- SUPPLIED DATA -

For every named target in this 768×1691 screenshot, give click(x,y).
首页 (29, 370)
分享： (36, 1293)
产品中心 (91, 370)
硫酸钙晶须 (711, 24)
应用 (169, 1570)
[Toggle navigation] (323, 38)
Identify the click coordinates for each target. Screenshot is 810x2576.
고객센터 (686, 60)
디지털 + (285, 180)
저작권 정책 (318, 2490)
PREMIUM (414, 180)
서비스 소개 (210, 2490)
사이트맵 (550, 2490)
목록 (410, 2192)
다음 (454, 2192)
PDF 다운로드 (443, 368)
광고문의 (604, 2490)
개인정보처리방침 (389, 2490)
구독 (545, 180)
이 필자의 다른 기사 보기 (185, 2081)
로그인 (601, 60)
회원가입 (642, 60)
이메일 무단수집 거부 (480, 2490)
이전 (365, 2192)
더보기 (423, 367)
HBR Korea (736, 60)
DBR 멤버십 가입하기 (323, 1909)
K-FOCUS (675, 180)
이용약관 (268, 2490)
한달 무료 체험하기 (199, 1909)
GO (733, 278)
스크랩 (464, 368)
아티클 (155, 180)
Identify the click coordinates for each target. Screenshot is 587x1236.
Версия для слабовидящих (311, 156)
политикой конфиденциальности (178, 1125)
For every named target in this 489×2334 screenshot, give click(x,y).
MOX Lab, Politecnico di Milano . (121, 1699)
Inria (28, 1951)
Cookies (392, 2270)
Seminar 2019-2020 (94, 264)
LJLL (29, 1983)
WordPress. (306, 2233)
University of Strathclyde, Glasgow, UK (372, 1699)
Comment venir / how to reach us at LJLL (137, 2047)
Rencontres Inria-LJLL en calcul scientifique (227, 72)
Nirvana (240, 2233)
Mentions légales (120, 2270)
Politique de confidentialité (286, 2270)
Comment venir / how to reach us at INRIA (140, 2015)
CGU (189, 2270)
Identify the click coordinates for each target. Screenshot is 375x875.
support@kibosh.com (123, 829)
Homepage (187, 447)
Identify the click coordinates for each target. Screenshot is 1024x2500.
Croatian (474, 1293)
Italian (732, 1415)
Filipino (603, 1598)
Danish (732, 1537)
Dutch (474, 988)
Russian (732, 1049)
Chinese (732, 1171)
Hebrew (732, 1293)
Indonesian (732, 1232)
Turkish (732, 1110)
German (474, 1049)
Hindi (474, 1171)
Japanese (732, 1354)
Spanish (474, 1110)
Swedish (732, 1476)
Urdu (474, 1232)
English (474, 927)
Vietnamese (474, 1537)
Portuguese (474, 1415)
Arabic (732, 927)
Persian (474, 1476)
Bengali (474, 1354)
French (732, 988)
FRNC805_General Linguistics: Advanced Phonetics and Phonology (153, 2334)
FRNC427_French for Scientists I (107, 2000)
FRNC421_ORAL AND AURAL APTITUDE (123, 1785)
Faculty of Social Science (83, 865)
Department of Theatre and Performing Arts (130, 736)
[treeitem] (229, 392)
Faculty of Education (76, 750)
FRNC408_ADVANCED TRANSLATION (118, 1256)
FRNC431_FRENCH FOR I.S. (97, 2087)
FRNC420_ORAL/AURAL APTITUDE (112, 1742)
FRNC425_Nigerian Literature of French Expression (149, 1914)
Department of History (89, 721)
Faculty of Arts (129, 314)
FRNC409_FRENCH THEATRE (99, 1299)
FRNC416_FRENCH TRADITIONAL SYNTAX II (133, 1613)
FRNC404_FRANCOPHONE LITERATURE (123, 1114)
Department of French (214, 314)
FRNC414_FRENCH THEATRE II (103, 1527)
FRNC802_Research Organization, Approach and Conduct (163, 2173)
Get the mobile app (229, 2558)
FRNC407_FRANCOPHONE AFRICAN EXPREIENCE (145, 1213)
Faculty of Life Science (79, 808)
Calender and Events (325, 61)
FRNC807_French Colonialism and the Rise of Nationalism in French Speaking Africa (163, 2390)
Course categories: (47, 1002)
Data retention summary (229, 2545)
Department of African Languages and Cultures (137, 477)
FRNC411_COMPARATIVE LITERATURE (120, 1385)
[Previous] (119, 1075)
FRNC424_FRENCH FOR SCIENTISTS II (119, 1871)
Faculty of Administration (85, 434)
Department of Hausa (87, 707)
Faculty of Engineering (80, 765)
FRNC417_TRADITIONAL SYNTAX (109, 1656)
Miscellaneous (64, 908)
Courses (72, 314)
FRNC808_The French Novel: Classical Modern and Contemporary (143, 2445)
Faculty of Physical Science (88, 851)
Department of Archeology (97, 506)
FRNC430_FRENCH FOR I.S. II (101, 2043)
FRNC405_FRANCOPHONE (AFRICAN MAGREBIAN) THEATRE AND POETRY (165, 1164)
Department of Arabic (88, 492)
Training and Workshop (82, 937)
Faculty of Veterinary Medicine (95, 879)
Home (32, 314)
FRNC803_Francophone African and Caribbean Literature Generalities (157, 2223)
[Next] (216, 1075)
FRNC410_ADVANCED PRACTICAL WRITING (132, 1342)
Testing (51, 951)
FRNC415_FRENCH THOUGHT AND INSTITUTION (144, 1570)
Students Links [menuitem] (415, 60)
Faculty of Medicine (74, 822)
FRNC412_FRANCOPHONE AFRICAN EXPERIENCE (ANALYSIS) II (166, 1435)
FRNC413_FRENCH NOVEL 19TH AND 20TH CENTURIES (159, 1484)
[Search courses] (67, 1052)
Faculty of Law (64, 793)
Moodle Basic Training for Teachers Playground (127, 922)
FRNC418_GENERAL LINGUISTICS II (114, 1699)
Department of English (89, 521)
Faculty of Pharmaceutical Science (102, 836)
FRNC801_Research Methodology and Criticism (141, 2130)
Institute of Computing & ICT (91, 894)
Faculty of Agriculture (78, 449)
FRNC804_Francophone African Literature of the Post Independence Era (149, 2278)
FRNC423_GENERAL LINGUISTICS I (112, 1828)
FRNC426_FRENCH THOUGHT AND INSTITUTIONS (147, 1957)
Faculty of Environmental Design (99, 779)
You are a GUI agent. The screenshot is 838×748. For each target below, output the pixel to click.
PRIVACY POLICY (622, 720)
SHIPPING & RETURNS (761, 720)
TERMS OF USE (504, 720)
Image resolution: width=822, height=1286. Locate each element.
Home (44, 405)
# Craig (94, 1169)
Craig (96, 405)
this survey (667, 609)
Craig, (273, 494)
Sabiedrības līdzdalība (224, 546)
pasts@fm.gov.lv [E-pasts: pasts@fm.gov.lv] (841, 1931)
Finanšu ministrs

- EXERCISE INSTRUCTIONS -
Copy out, in full, each line of the items above that contains the word "Identify".

- RESPONSE TO THE TASK -
Identify the click coordinates for each target. Screenshot is 810x2576.
Identify the click coordinates for each target. Screenshot is 587x1236.
Identify the click coordinates for each target. Screenshot is 375x875.
Identify the click coordinates for each target. Screenshot is 1024x2500.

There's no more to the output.